Divergence among biological soil crust communities developing under different environmental conditions

Abstract Question The distribution of biological soil crusts (BSCs) is critical for the functioning of dryland ecosystems. Recent studies have proposed alternative successional pathways to explain the spatial variability in BSCs. However, the influence of environmental filtering structuring BSC communities remains unclear. We asked how early BSC assembly varies in response to different abiotic selective factors and whether communities converge or diverge toward the structure of natural communities that develop in different microsites. Location Semiarid shrubland in Argentina. Methods We used experimental community assembly, starting with a diverse inoculum containing species pools from different microhabitats (vegetated and interspaces), and examined how single‐factor manipulations (water, light and nitrogen) affect community structure under otherwise natural conditions. We repeated the experiment in consecutive years, and evaluated the similarities between the assembled communities and the natural ones from which the inoculum was derived. Results Frequent watering was essential for promoting BSC growth, and shading and N fertilization led to divergent community structures formed by BSC groups with different functional strategies. Cyanobacteria and cyanolichens dominated the N fertilizer treatment, while mosses and green algae thrived under shade conditions. These communities were similar to natural communities in interspaces and subcanopy microsites respectively. Differences between treatments in species richness and abundance were consistent across years.
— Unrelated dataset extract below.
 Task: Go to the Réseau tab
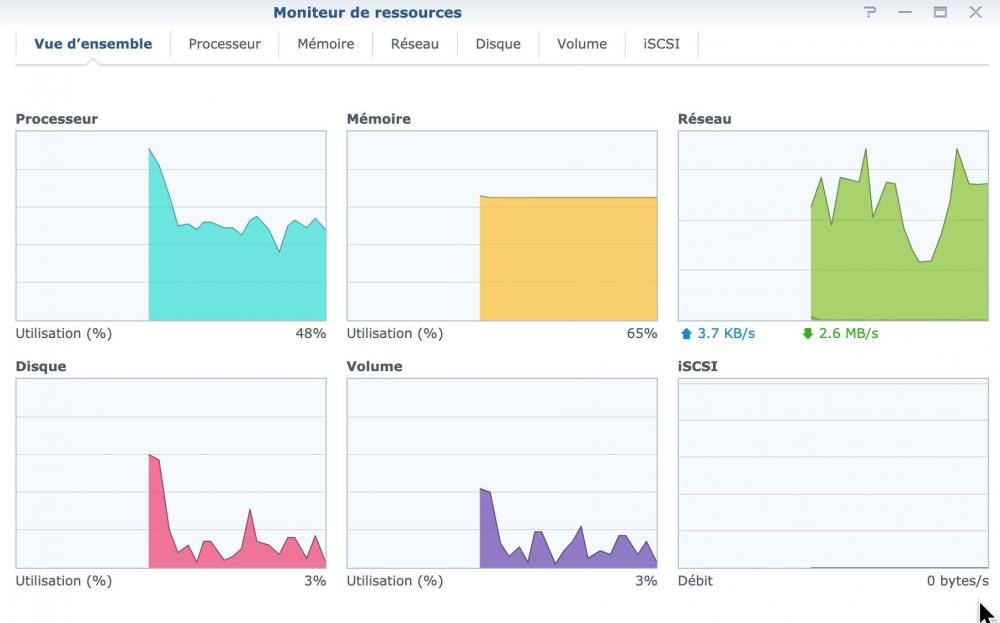click(415, 44)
Conclusions The research presented here represents the first attempt to assemble multispecies BSC communities for testing ecological hypotheses. The results suggest the relevance of environmental filtering determining alternative BSC community configurations, probably related to physiology‐based selection of the BSC components. The existence of divergent assembly patterns does not support the deterministic facilitative model of BSC development that has been widely applied across environments, advancing our previous understanding about BSC dynamics.